No creo que el mito de la libertad sea algo americano. Supongo que se trata de un viejo invento humano. Un lobo se enfrenta con otro en una campaña electoral presidencialista. El que pierde adopta la postura de la hembra, y el otro le monta ejerciendo una seudocópula. Es un rito jerárquico de investidura presidencialista, como ocurre entre los humanos. (No tiene que ponerse Carter a cuatro patas, pero en todas las culturas se emplea un verbo tabú que hace alusión a la cópula: el que gana ejerce el oficio activo.) Pero a continuación nos suelta el lobo ganador un rollo ético-religioso sobre la igualdad, la democracia y la libertad. El ser humano parece acuciado por un mecanismo especial que le empuja a cubrir sus vergüenzas éticas. No debe admitir que es más libre que el otro a expensas del otro. No debe admitir que su colmena ha ganado el juego de la guerra a otra colmena, a no, ser que sea en nombre de la libertad, de la igualdad, de la democracia, de Dios.

"Bueno, ¿por qué no se nos da a todos los espermios un ovocito, y así no tenemos que correr todos en una carrera alocada en la que sólo uno puede ganar? Así seríamos todos iguales; todos igualmente libres". Esta pregunta me hace un espermio. Le contesto que él y yo estamos sometidos al imperio de esta ley. La diferencia estriba en que él no puede descubrir esta ley ni le preocupa la ética ni la religión. No siente necesidad de encubrir nada ni de justificarse. Aquí nos topamos con el homo éthicus y el homo religiosus, otras dos fronteras genéticas. Está el hombre instado genéticamente a ganar, a aumentar su libertad, pero también está presionado con unos resortes éticos que no preocupan al mono. Tuve el honor de cenar con sus majestades los Reyes de España en 1977. A mi derecha estaba sentada la reina Sofía. .¿Por qué ha titulado su libro Las reglas del juego?", me preguntó. Le expuse estas ideas mías acerca de la programación genética del hombre como instado a ser más, a ganar, con objeto de crear jerarquías dinámicas: "Manda el que gana en cada momento". "Mire, Majestad, incluso la vida misma cristiana es un juego que desemboca en ganadores y perdedores. Los santos se llevan la medalla de oro; son la clase alta del cielo. Luego viene la clase media: los que han seguido a Cristo, pero a distancia, gozando de esta vida. Finalmente, los perdedores van al infierno". "Pero", me objetó la reina Sofía, "¿cree usted que un santo se preocupa de ganar el juego?". "Claro, Majestad", contesté. "Pero entonces no es un santo", añadió esta Reina nuestra, haciendo honor a su nombre, Sofía (sabiduría en griego, como sabe el lector). Seguimos por un momento en silencio tomando el consomé. "¡Qué corte!", pensé para mis adentros. ¿Puede el ser humano desprenderse de la ley del juego? Puede vivir sin intentar ser más rico, más guapo, más listo, mejor periodista, mejor comunista, más libre, más santo que los demás? ¿Es el santo la excepción a esta regla? ¿Cabe la excepción a la regla? Tiene miga antropológica la objeción de la Reina.

DATOS ALMACENADOS »
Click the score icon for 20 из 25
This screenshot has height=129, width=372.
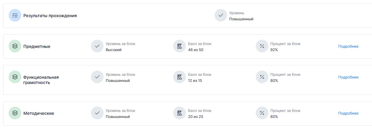tap(180, 113)
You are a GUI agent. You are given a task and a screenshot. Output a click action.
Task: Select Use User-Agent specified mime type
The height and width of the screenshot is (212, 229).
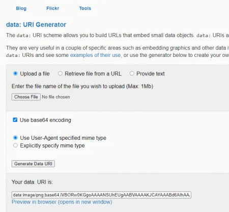[x=15, y=138]
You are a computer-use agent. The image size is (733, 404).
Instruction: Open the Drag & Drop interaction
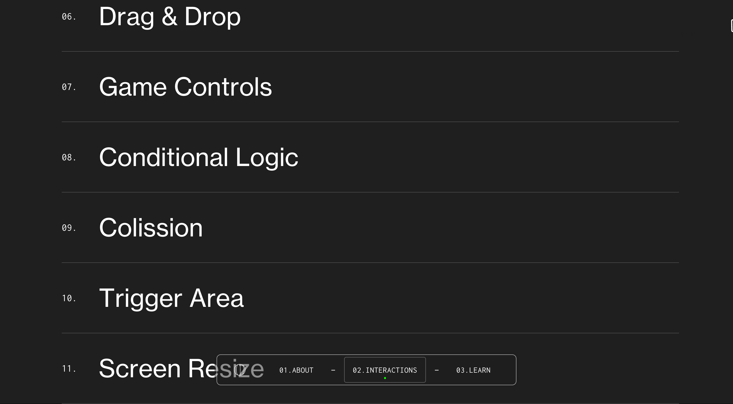tap(170, 17)
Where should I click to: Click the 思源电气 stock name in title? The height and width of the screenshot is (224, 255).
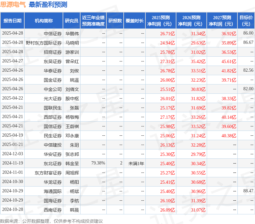click(x=13, y=4)
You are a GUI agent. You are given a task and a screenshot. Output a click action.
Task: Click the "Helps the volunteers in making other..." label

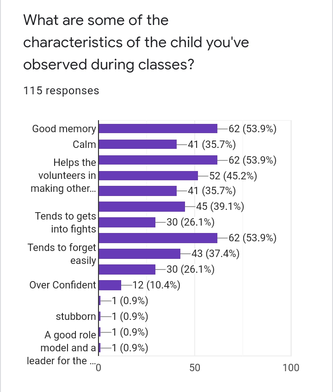tap(63, 176)
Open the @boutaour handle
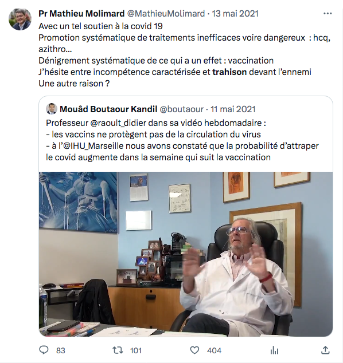The width and height of the screenshot is (343, 363). [x=182, y=109]

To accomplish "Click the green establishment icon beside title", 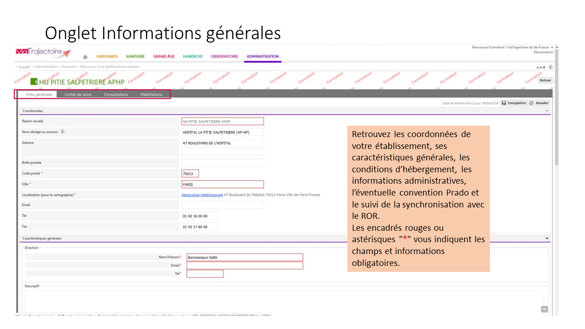I will 34,82.
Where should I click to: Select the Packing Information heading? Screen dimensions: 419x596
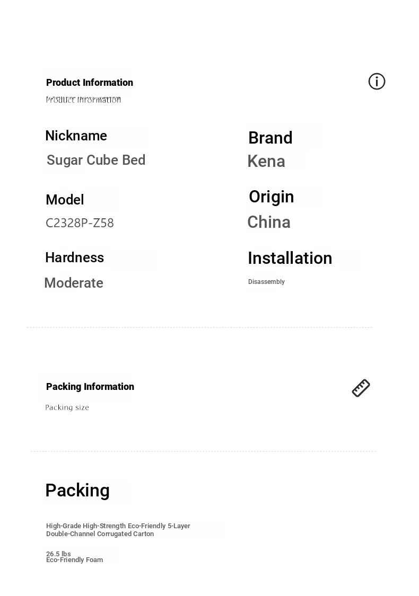(x=90, y=387)
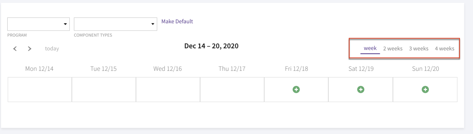The image size is (473, 134).
Task: Switch to 3 weeks view
Action: (419, 48)
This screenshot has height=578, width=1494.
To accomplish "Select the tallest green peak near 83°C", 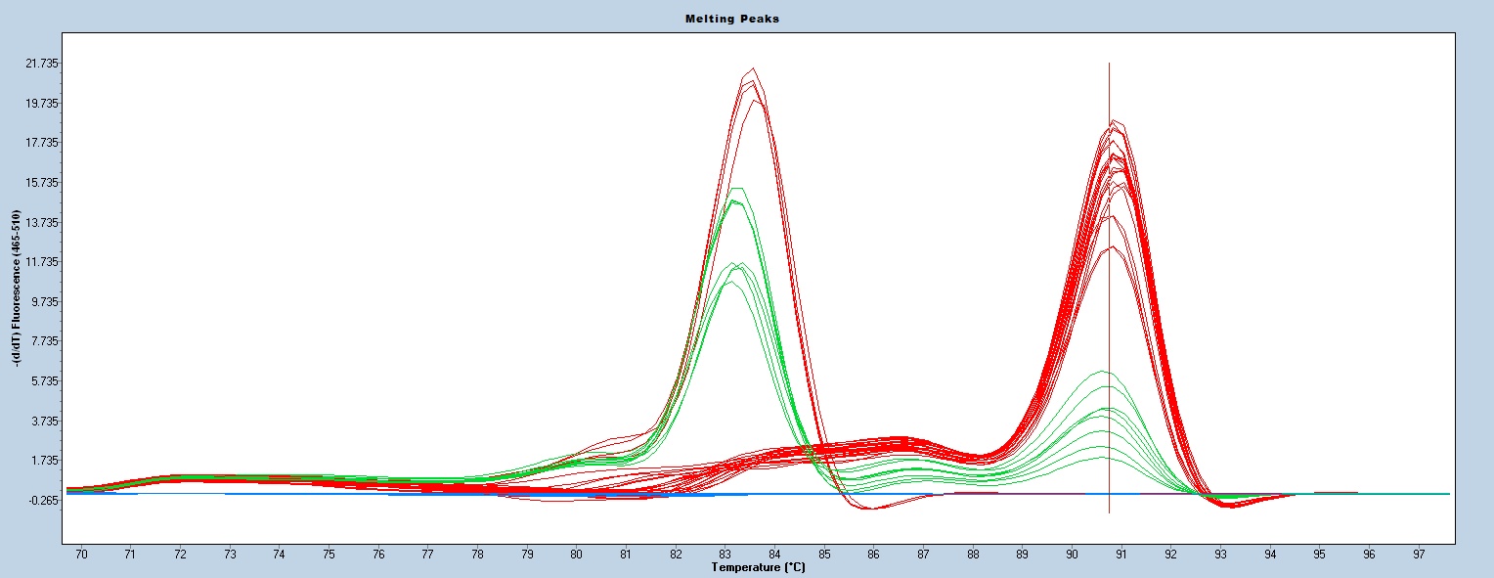I will coord(735,189).
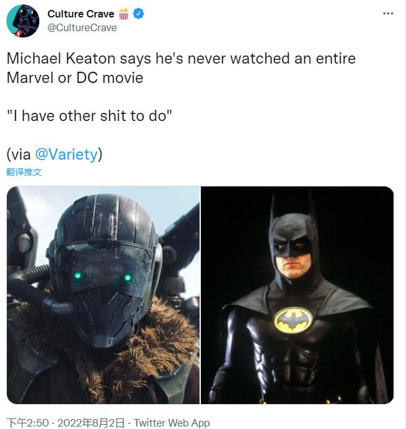This screenshot has height=429, width=406.
Task: Click the Culture Crave display name
Action: pyautogui.click(x=81, y=14)
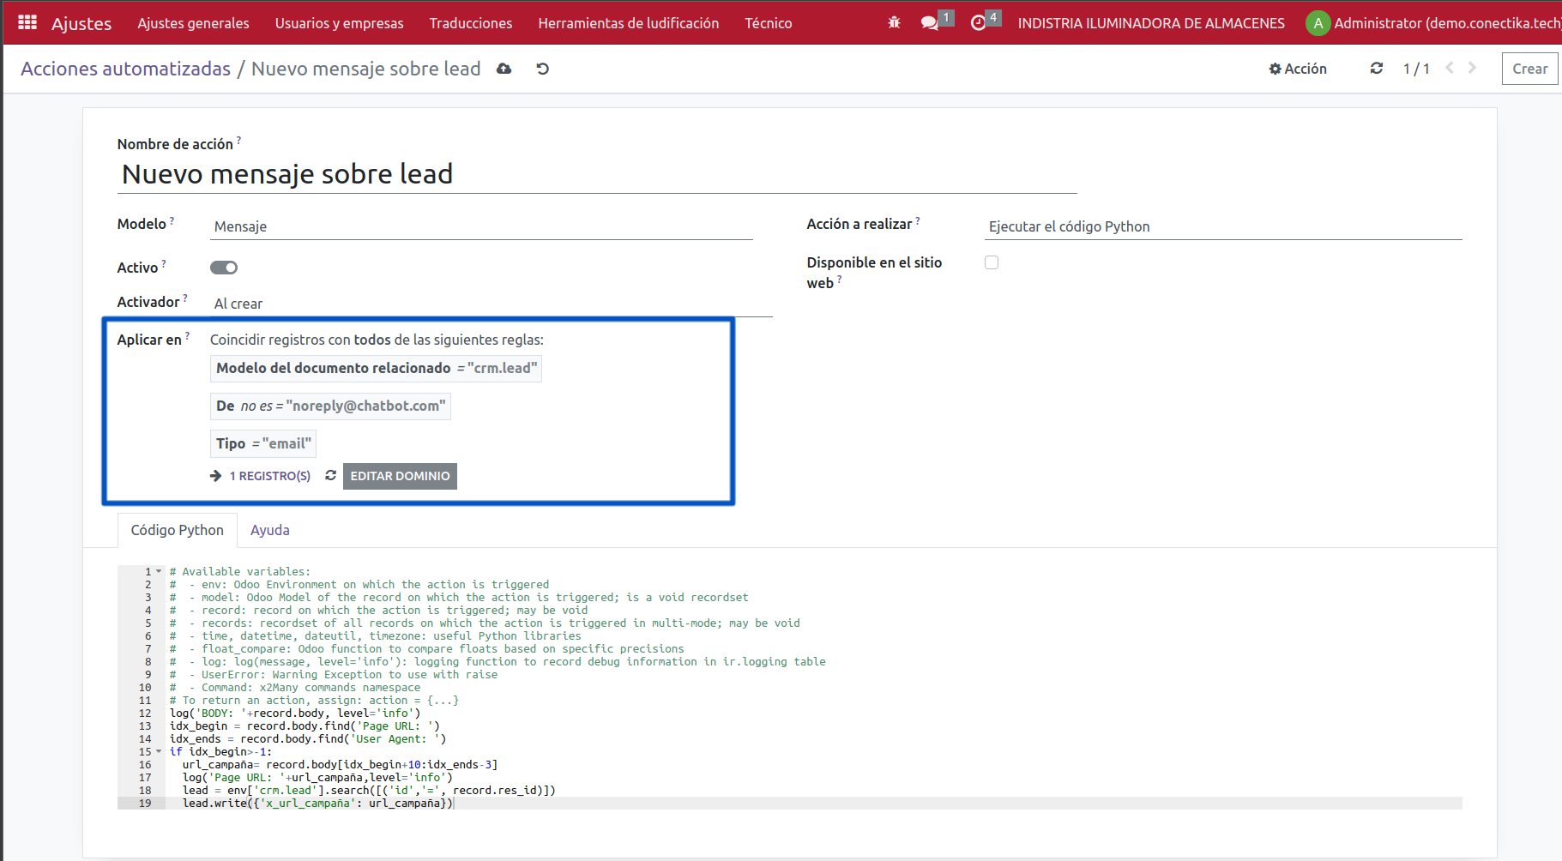The image size is (1562, 861).
Task: Open the conversations chat icon
Action: pyautogui.click(x=929, y=23)
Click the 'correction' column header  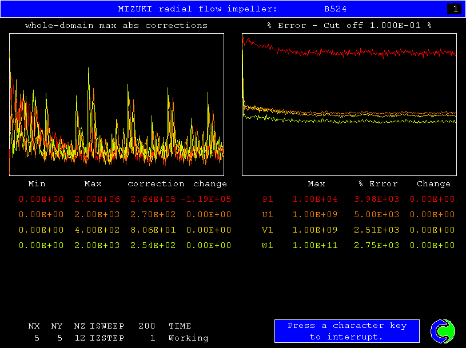click(x=156, y=184)
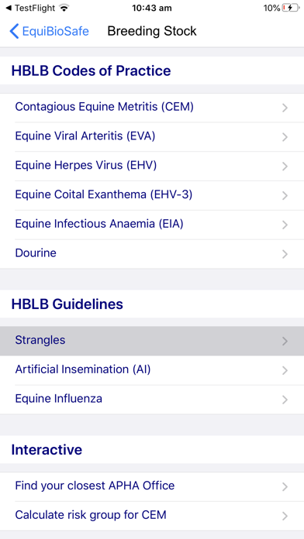Tap the HBLB Guidelines section header
Image resolution: width=304 pixels, height=539 pixels.
pos(67,304)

REQUISITOS DEL PROBLEMA »
Indique si cada afirmación concuerda con el texto sobre el mito de la libertad y responda sí o no, citando literalmente las palabras del texto que lo deciden.
1. Quien narra cenó con los Reyes de España en 1977.
2. La reina Sofía estaba sentada a la izquierda de quien narra.
3. El espermio siente necesidad de justificarse.

RESPUESTA PROPUESTA »
1. Sí: «Tuve el honor de cenar con sus majestades los Reyes de España en 1977.»
2. No: «A mi derecha estaba sentada la reina Sofía.»
3. No: «No siente necesidad de encubrir nada ni de justificarse.»